Je viens de lire Les Faibles et les Forts. C'est un livre où l'auteur Judith Perrignon fictionnalise les vécus de victimes d'un fait divers réel (6 ados noirs se noient dans une rivière en 2010) pour mieux déconstruire et expliciter un phénomène de société - le racisme et les préjugés envers les noirs aux États Unis. Cette façon de mêler fiction, réalité, et analyse sociétale grâce à une narration intelligente, m'a direct fait penser à Valse avec Bachir. Ma came. Et c'est comme ça que j'en suis venu au Congrès, second film d'Ari Folman, que j'avais complètement raté à sa sortie.
Ari Folman y conserve les aspects suscités; Le Congrès commence par extrapoler l'opposition entre "vrai" cinéma - ici les acteurs et leur image; ce qu'ils apportent à un rôle - au cinéma "artificiel", où les effets spéciaux sont sensés créer l'émotion. Singer le réel puis le réécrire numériquement. Des majors en possession totale des œuvres, une fois le facteur humain numérisé. La possibilité de créer en théorie, n'importe quoi. Un Cinéma post Avatar en somme. Le Congrès applique ce postulat à une actrice bien réelle, Robin Wright. Puis, assez vite, le futur dématérialisé qui en découle donne lieu à une réflexion sur notre société, nos comportements, notamment notre rapport à l'image, à notre liberté d'action à travers l'impersonnalisation. Être qui l'on veut. Devenir anonyme à travers une façade publique, une image. Un anonymat qui donne accès à la liberté. D'expression, d'imagination.
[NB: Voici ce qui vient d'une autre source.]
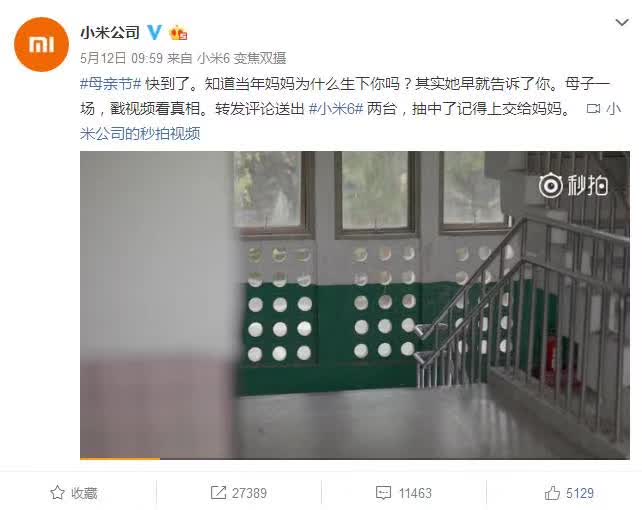Open 米公司的秒拍视频 link
The height and width of the screenshot is (510, 642).
[x=140, y=134]
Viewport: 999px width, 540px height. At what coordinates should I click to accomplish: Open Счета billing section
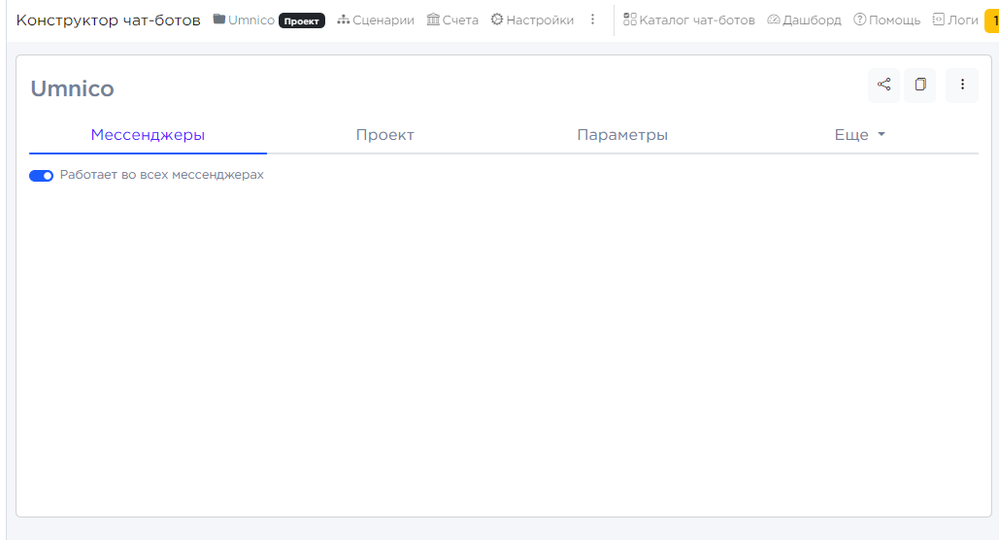453,20
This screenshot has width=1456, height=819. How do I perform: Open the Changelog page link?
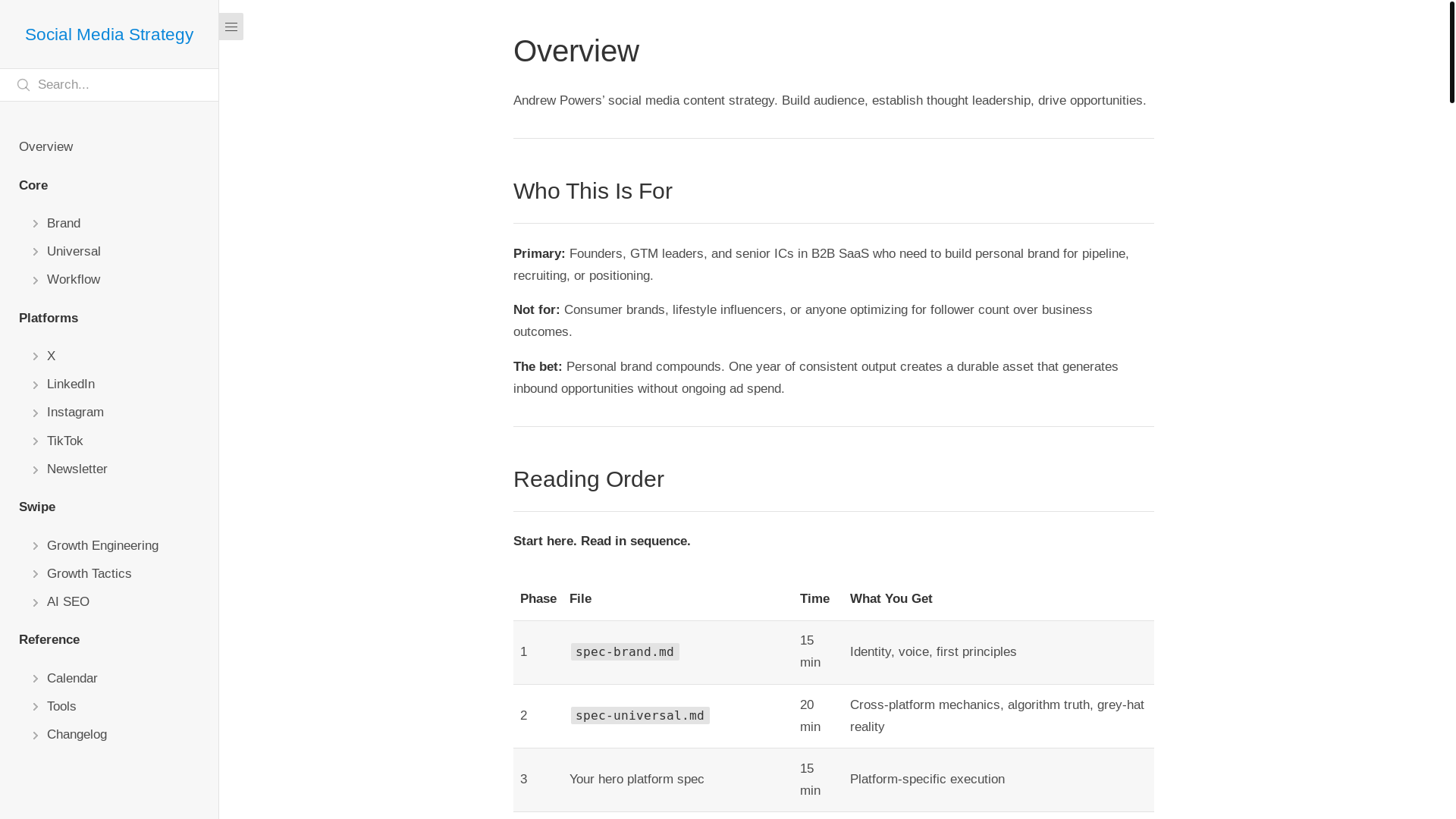pos(77,735)
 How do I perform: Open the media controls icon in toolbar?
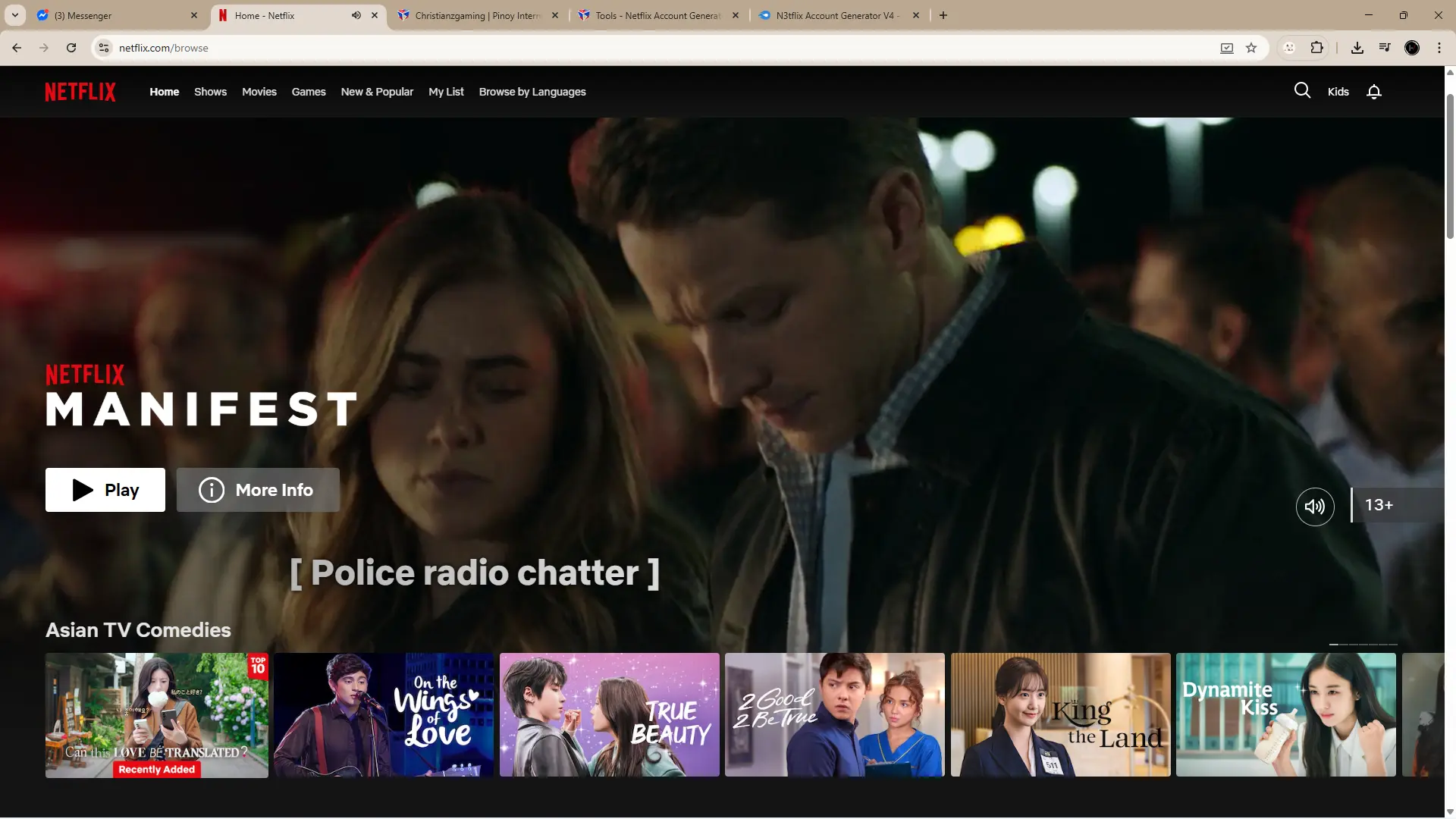tap(1385, 48)
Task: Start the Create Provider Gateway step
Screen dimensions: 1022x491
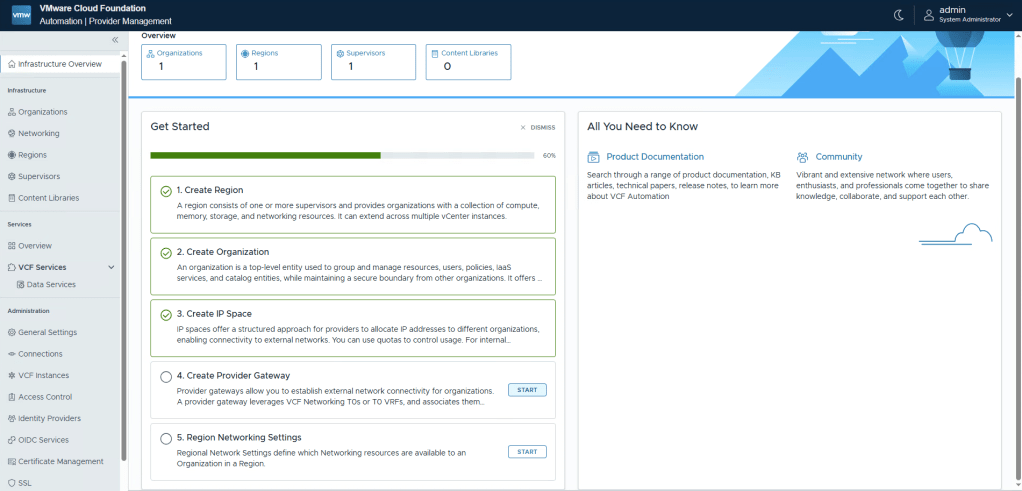Action: pyautogui.click(x=527, y=390)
Une imagination bridée cela dit par le fait d'être incapable d'imaginer autre chose que ce qui existe déjà. Rien n'empêche alors d'imaginer quelles révolutions (celle de la technologie ? Celle de la société à travers la technologie ? Celle des faibles contre les forts ?) permettraient de faire basculer le monde vers une dystopie. Le Congrès, en explorant toutes ces pistes assez profondément, est donc un film thématiquement riche, extrêmement riche même... Qui malheureusement ne s'incarne pas totalement dans le matériau cinématographique, ne sachant gérer son rythme (temps morts versus climax émotionnels), sa narration (très éclatée), son esthétique et son identité visuelle (cartoon façon Tex Avery pour décrire des motifs et personnages futuristes, ça sera au goût de chacun).
Il me restera en tous cas au moins un passage, celui de la "transition", ce passage où le personnage d'Harvey Keitel délivre un touchant monologue générant de magnifiques émotions sur Robin Wright. Une scène finalement emblématique du film. Toutes ces choses, toutes ces réflexions sociétales ne sont rien par rapport aux émotions qu'une simple histoire bien racontée peut provoquer en nous.